Randomly, I've also recently discovered one slight drawback to epoll as compared to select or poll. While none of these three APIs supports normal files (i.e., files on a file system), select and poll present this lack of support as reporting such descriptors as always readable and always writable. This makes them unsuitable for any meaningful kind of non-blocking filesystem I/O, a program which uses select or poll and happens to encounter a file descriptor from the filesystem will at least continue to operate (or if it fails, it won't be because of select or poll), albeit it perhaps not with the best performance.
On the other hand, epoll will fail fast with an error (EPERM, apparently) when asked to monitor such a file descriptor. Strictly speaking, this is hardly incorrect. It's merely signalling its lack of support in an explicit way. Normally I would applaud explicit failure conditions, but this one is undocumented (as far as I can tell) and results in a completely broken application, rather than one which merely operates with potentially degraded performance.
In practice, the only place I've seen this come up is when interacting with stdio. A user might redirect stdin or stdout from/to a normal file.
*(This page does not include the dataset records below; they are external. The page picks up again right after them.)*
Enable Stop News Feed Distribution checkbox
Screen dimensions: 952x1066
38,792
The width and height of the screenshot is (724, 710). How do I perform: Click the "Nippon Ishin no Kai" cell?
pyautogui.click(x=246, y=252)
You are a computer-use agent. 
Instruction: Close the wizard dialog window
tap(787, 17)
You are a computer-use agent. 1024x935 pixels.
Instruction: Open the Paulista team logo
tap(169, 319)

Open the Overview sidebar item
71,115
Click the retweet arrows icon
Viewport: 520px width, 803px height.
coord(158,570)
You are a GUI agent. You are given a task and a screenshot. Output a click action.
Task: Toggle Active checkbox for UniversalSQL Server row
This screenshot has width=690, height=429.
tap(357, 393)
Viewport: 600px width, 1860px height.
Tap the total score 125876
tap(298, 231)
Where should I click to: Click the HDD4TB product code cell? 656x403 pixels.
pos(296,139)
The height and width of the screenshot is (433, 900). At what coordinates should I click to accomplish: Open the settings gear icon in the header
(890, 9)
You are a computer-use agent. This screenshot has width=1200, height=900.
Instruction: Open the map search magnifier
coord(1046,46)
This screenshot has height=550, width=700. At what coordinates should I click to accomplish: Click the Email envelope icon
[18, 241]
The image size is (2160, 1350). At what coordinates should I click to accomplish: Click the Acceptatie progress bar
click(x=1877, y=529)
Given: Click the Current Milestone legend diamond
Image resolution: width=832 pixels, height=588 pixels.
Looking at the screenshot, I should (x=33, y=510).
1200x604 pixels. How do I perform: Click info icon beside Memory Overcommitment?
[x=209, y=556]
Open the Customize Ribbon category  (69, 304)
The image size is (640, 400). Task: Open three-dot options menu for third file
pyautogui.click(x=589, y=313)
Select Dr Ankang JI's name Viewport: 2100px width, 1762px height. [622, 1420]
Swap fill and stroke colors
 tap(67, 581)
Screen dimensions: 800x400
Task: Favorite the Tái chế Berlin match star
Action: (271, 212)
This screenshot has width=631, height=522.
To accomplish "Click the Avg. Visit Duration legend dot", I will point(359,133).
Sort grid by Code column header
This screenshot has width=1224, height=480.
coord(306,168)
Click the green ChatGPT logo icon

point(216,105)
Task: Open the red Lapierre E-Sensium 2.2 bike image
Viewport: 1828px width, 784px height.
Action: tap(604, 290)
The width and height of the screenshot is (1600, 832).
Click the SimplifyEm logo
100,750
Whereas previously stdin and stdout would have been a pipe -- supported by epoll just fine -- it then becomes a normal file and epoll fails loudly, breaking the application.
In tests at my company, one issue with epoll() came up, thus a single cost compared to select.
When attempting to read from the network with a timeout, creating an epoll_fd ( instead of a FD_SET ), and adding the fd to the epoll_fd, is much more expensive than creating a FD_SET (which is a simple malloc).
As per the previous answer, as the number of FDs in the process becomes large, the cost of select() becomes higher, but in our testing, even with fd values in the 10,000's, select was still a winner. These are cases where there is only one fd that a thread is waiting on, and simply trying to overcome the fact that network read, and network write, doesn't timeout when using a blocking thread model. Of course, blocking thread models are low performance compared to non-blocking reactor systems, but there are occasions where, to integrate with a particular legacy code base, it is required.
This kind of use case is rare in high performance applications, because a reactor model doesn't need to create a new epoll_fd every time. For the model where an epoll_fd is long-lived --- which is clearly preferred for any high performance server design --- epoll is the clear winner in every way.